[[ Information supplied, beginning ]]

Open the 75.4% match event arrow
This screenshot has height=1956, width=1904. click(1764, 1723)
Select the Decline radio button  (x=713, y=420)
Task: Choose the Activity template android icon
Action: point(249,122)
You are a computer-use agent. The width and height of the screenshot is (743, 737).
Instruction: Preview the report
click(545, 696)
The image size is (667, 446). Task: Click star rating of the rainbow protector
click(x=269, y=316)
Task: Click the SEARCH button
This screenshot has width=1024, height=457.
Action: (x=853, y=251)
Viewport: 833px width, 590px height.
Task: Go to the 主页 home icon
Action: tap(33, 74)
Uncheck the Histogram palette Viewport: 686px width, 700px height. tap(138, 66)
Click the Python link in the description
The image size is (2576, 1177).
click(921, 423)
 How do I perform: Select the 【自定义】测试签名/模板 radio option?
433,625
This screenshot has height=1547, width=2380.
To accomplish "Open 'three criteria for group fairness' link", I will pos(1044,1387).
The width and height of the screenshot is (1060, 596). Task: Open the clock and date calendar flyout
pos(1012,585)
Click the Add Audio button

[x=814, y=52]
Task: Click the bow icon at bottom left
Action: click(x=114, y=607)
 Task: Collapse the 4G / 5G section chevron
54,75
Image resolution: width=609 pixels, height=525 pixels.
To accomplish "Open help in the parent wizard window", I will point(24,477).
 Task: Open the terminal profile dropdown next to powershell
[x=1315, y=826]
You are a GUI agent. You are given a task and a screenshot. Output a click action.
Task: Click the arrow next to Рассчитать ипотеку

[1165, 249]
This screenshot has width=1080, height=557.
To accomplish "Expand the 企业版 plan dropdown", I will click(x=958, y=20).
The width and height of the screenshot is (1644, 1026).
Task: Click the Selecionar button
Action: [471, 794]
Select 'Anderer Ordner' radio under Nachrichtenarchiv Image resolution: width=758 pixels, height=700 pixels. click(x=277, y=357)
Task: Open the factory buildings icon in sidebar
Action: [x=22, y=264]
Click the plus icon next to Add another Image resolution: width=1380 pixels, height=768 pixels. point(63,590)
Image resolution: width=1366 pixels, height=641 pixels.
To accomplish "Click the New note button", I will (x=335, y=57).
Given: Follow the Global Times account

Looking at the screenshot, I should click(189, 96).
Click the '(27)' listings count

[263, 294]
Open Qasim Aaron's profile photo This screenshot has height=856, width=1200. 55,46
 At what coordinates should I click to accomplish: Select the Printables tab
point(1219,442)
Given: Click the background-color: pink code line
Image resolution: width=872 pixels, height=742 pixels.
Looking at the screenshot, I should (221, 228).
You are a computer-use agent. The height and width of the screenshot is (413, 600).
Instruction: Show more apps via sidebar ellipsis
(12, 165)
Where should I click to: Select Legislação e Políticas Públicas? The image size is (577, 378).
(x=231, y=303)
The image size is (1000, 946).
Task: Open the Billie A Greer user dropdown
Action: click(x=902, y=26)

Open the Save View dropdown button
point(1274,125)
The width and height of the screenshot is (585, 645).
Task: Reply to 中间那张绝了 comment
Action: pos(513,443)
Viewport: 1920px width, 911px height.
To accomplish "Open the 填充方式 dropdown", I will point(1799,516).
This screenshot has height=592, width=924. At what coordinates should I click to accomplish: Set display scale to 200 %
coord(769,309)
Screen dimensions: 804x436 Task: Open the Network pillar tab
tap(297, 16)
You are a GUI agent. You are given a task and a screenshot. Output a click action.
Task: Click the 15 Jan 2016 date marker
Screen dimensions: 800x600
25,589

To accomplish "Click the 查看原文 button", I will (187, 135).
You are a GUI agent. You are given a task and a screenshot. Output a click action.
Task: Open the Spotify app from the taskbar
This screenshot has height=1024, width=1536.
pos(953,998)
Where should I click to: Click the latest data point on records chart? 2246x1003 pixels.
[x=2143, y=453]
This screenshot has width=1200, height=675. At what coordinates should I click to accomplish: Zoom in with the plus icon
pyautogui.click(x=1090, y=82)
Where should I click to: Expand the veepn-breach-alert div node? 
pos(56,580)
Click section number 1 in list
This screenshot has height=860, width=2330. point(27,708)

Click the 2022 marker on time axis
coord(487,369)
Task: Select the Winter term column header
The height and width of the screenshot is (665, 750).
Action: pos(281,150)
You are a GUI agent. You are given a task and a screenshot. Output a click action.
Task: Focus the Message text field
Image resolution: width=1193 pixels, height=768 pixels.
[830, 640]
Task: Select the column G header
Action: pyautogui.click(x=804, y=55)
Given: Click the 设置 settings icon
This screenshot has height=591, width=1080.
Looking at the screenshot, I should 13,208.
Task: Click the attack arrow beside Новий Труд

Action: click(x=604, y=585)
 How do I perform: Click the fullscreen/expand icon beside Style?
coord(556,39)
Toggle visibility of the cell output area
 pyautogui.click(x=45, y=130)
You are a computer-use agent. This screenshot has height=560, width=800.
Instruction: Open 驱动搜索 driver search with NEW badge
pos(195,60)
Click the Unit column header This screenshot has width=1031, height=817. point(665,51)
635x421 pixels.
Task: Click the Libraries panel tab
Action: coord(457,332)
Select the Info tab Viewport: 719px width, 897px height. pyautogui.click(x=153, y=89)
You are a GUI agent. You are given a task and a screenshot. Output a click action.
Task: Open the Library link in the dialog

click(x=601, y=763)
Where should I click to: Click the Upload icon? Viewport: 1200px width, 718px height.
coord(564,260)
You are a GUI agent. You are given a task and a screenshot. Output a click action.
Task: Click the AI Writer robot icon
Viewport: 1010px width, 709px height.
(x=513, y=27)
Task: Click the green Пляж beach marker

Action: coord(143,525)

[[ Information supplied, end ]]

What the exercise asks> Your answer must be the lines from the first line of the entries above through the line that contains "Task: Click the SEARCH button", written out exactly.

Output>
Open the 75.4% match event arrow
This screenshot has height=1956, width=1904. click(1764, 1723)
Select the Decline radio button  (x=713, y=420)
Task: Choose the Activity template android icon
Action: point(249,122)
You are a computer-use agent. The width and height of the screenshot is (743, 737).
Instruction: Preview the report
click(545, 696)
The image size is (667, 446). Task: Click star rating of the rainbow protector
click(x=269, y=316)
Task: Click the SEARCH button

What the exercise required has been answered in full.